◆ PROBLEM REQUIREMENTS ◆
When you transcribe the records that follow, reproduce each line exactly as given.

◆ SUPPLIED MATERIAL ◆
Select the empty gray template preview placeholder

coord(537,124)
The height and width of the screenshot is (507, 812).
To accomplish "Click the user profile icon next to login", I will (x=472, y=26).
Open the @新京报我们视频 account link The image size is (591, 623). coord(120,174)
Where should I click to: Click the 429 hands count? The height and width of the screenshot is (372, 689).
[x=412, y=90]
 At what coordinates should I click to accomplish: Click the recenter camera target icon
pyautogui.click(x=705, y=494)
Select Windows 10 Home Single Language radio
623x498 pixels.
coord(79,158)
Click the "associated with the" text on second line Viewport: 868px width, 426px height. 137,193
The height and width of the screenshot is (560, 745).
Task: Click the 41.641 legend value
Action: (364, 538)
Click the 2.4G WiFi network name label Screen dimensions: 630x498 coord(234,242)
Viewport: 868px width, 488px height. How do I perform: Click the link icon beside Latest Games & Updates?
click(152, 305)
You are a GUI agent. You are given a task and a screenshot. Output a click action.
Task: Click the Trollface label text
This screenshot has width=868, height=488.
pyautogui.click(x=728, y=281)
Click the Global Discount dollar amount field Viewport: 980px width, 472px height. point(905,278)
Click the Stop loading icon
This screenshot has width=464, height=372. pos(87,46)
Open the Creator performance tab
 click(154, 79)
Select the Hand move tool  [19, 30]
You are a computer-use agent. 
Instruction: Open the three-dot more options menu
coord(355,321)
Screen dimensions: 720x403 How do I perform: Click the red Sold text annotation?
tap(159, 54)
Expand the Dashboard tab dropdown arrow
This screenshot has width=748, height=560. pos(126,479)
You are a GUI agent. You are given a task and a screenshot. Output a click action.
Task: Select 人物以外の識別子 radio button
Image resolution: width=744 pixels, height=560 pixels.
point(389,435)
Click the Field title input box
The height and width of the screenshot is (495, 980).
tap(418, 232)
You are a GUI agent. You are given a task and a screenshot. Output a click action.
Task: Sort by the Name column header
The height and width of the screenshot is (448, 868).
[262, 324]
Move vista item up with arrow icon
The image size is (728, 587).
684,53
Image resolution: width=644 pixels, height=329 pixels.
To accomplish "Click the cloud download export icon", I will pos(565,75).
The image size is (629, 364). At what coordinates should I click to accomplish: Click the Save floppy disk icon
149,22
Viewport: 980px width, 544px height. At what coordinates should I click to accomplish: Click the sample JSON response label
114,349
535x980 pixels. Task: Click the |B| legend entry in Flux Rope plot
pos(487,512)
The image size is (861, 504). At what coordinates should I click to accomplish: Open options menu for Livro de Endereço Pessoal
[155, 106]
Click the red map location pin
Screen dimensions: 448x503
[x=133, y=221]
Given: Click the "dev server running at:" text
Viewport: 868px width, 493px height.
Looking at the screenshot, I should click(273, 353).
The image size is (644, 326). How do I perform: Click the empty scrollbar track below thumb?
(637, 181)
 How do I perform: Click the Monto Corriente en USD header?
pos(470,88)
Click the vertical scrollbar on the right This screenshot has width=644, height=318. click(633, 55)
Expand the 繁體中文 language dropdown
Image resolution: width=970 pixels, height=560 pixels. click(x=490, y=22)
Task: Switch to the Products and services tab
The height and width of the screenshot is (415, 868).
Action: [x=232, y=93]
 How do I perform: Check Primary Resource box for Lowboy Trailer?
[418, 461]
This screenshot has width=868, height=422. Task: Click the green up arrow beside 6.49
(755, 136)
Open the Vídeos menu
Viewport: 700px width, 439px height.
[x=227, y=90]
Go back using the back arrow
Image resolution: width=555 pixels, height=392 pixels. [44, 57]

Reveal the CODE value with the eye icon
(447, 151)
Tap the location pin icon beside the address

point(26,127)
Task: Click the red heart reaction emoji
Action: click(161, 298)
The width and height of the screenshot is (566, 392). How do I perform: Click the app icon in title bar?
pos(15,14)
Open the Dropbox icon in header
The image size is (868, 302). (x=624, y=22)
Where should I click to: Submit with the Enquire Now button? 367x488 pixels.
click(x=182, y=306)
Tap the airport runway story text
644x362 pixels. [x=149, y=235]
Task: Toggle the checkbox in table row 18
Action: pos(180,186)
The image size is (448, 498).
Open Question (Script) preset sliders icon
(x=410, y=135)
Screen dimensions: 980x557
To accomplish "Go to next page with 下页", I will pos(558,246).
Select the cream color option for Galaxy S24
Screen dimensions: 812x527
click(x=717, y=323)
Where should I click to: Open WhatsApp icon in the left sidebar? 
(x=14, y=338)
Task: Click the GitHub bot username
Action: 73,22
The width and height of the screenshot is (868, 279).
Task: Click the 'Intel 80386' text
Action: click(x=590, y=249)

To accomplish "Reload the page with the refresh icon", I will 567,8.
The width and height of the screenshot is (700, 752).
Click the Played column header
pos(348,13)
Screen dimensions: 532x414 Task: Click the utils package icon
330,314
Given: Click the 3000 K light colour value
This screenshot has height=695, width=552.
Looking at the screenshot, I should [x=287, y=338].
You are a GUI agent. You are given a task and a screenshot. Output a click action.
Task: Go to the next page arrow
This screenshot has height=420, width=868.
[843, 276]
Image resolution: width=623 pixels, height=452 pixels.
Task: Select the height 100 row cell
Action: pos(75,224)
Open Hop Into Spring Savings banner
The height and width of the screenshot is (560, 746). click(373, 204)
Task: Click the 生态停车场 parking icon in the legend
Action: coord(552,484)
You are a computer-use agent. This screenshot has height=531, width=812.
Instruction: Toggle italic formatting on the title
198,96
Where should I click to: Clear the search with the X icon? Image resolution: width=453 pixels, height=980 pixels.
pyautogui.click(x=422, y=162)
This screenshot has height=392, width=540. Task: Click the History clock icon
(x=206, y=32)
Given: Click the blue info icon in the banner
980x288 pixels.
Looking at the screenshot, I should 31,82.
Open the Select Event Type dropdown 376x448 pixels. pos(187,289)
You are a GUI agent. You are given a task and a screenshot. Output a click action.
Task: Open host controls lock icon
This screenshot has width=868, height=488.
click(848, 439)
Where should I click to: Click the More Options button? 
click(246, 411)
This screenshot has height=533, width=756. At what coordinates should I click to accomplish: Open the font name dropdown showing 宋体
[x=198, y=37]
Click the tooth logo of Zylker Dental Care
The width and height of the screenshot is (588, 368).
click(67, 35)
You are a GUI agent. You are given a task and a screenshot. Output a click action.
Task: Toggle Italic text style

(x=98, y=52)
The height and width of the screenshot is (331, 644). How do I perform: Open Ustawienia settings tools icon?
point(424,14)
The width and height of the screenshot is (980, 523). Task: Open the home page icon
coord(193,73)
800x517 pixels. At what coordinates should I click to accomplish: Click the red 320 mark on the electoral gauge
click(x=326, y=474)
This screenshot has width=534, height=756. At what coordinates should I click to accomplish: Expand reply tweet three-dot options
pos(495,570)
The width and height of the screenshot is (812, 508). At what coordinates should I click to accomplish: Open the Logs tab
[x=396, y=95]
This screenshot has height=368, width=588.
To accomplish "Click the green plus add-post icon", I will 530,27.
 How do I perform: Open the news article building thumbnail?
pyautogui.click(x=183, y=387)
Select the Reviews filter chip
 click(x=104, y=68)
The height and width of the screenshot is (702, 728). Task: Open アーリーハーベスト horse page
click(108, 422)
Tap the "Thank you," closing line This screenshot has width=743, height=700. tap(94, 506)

◆ FINISHED EXERCISE ◆
Select the empty gray template preview placeholder

coord(537,124)
The height and width of the screenshot is (507, 812).
To accomplish "Click the user profile icon next to login", I will (x=472, y=26).
Open the @新京报我们视频 account link The image size is (591, 623). coord(120,174)
Where should I click to: Click the 429 hands count? The height and width of the screenshot is (372, 689).
[x=412, y=90]
 At what coordinates should I click to accomplish: Click the recenter camera target icon
pyautogui.click(x=705, y=494)
Select Windows 10 Home Single Language radio
623x498 pixels.
coord(79,158)
Click the "associated with the" text on second line Viewport: 868px width, 426px height. 137,193
The height and width of the screenshot is (560, 745).
Task: Click the 41.641 legend value
Action: (364, 538)
Click the 2.4G WiFi network name label Screen dimensions: 630x498 coord(234,242)
Viewport: 868px width, 488px height. How do I perform: Click the link icon beside Latest Games & Updates?
click(152, 305)
You are a GUI agent. You are given a task and a screenshot. Output a click action.
Task: Click the Trollface label text
This screenshot has width=868, height=488.
pyautogui.click(x=728, y=281)
Click the Global Discount dollar amount field Viewport: 980px width, 472px height. point(905,278)
Click the Stop loading icon
This screenshot has width=464, height=372. pos(87,46)
Open the Creator performance tab
 click(154, 79)
Select the Hand move tool  [19, 30]
You are a computer-use agent. 
Instruction: Open the three-dot more options menu
coord(355,321)
Screen dimensions: 720x403 How do I perform: Click the red Sold text annotation?
tap(159, 54)
Expand the Dashboard tab dropdown arrow
This screenshot has width=748, height=560. pos(126,479)
You are a GUI agent. You are given a task and a screenshot. Output a click action.
Task: Select 人物以外の識別子 radio button
Image resolution: width=744 pixels, height=560 pixels.
point(389,435)
Click the Field title input box
The height and width of the screenshot is (495, 980).
tap(418, 232)
You are a GUI agent. You are given a task and a screenshot. Output a click action.
Task: Sort by the Name column header
The height and width of the screenshot is (448, 868).
[262, 324]
Move vista item up with arrow icon
The image size is (728, 587).
684,53
Image resolution: width=644 pixels, height=329 pixels.
To accomplish "Click the cloud download export icon", I will pos(565,75).
The image size is (629, 364). At what coordinates should I click to accomplish: Click the Save floppy disk icon
149,22
Viewport: 980px width, 544px height. At what coordinates should I click to accomplish: Click the sample JSON response label
114,349
535x980 pixels. Task: Click the |B| legend entry in Flux Rope plot
pos(487,512)
The image size is (861, 504). At what coordinates should I click to accomplish: Open options menu for Livro de Endereço Pessoal
[155, 106]
Click the red map location pin
Screen dimensions: 448x503
[x=133, y=221]
Given: Click the "dev server running at:" text
Viewport: 868px width, 493px height.
Looking at the screenshot, I should click(273, 353).
The image size is (644, 326). How do I perform: Click the empty scrollbar track below thumb?
(637, 181)
 How do I perform: Click the Monto Corriente en USD header?
pos(470,88)
Click the vertical scrollbar on the right This screenshot has width=644, height=318. click(633, 55)
Expand the 繁體中文 language dropdown
Image resolution: width=970 pixels, height=560 pixels. click(x=490, y=22)
Task: Switch to the Products and services tab
The height and width of the screenshot is (415, 868).
Action: [x=232, y=93]
 How do I perform: Check Primary Resource box for Lowboy Trailer?
[418, 461]
This screenshot has width=868, height=422. Task: Click the green up arrow beside 6.49
(755, 136)
Open the Vídeos menu
Viewport: 700px width, 439px height.
[x=227, y=90]
Go back using the back arrow
Image resolution: width=555 pixels, height=392 pixels. [44, 57]

Reveal the CODE value with the eye icon
(447, 151)
Tap the location pin icon beside the address

point(26,127)
Task: Click the red heart reaction emoji
Action: click(161, 298)
The width and height of the screenshot is (566, 392). How do I perform: Click the app icon in title bar?
pos(15,14)
Open the Dropbox icon in header
The image size is (868, 302). (x=624, y=22)
Where should I click to: Submit with the Enquire Now button? 367x488 pixels.
click(x=182, y=306)
Tap the airport runway story text
644x362 pixels. [x=149, y=235]
Task: Toggle the checkbox in table row 18
Action: pos(180,186)
The image size is (448, 498).
Open Question (Script) preset sliders icon
(x=410, y=135)
Screen dimensions: 980x557
To accomplish "Go to next page with 下页", I will pos(558,246).
Select the cream color option for Galaxy S24
Screen dimensions: 812x527
click(x=717, y=323)
Where should I click to: Open WhatsApp icon in the left sidebar? 
(x=14, y=338)
Task: Click the GitHub bot username
Action: 73,22
The width and height of the screenshot is (868, 279).
Task: Click the 'Intel 80386' text
Action: click(x=590, y=249)

To accomplish "Reload the page with the refresh icon", I will 567,8.
The width and height of the screenshot is (700, 752).
Click the Played column header
pos(348,13)
Screen dimensions: 532x414 Task: Click the utils package icon
330,314
Given: Click the 3000 K light colour value
This screenshot has height=695, width=552.
Looking at the screenshot, I should [x=287, y=338].
You are a GUI agent. You are given a task and a screenshot. Output a click action.
Task: Go to the next page arrow
This screenshot has height=420, width=868.
[843, 276]
Image resolution: width=623 pixels, height=452 pixels.
Task: Select the height 100 row cell
Action: pos(75,224)
Open Hop Into Spring Savings banner
The height and width of the screenshot is (560, 746). click(373, 204)
Task: Click the 生态停车场 parking icon in the legend
Action: coord(552,484)
You are a computer-use agent. This screenshot has height=531, width=812.
Instruction: Toggle italic formatting on the title
198,96
Where should I click to: Clear the search with the X icon? Image resolution: width=453 pixels, height=980 pixels.
pyautogui.click(x=422, y=162)
This screenshot has height=392, width=540. Task: Click the History clock icon
(x=206, y=32)
Given: Click the blue info icon in the banner
980x288 pixels.
Looking at the screenshot, I should 31,82.
Open the Select Event Type dropdown 376x448 pixels. pos(187,289)
You are a GUI agent. You are given a task and a screenshot. Output a click action.
Task: Open host controls lock icon
This screenshot has width=868, height=488.
click(848, 439)
Where should I click to: Click the More Options button? 
click(246, 411)
This screenshot has height=533, width=756. At what coordinates should I click to accomplish: Open the font name dropdown showing 宋体
[x=198, y=37]
Click the tooth logo of Zylker Dental Care
The width and height of the screenshot is (588, 368).
click(67, 35)
You are a GUI agent. You are given a task and a screenshot. Output a click action.
Task: Toggle Italic text style

(x=98, y=52)
The height and width of the screenshot is (331, 644). How do I perform: Open Ustawienia settings tools icon?
point(424,14)
The width and height of the screenshot is (980, 523). Task: Open the home page icon
coord(193,73)
800x517 pixels. At what coordinates should I click to accomplish: Click the red 320 mark on the electoral gauge
click(x=326, y=474)
This screenshot has width=534, height=756. At what coordinates should I click to accomplish: Expand reply tweet three-dot options
pos(495,570)
The width and height of the screenshot is (812, 508). At what coordinates should I click to accomplish: Open the Logs tab
[x=396, y=95]
This screenshot has height=368, width=588.
To accomplish "Click the green plus add-post icon", I will 530,27.
 How do I perform: Open the news article building thumbnail?
pyautogui.click(x=183, y=387)
Select the Reviews filter chip
 click(x=104, y=68)
The height and width of the screenshot is (702, 728). Task: Open アーリーハーベスト horse page
click(108, 422)
Tap the "Thank you," closing line This screenshot has width=743, height=700. tap(94, 506)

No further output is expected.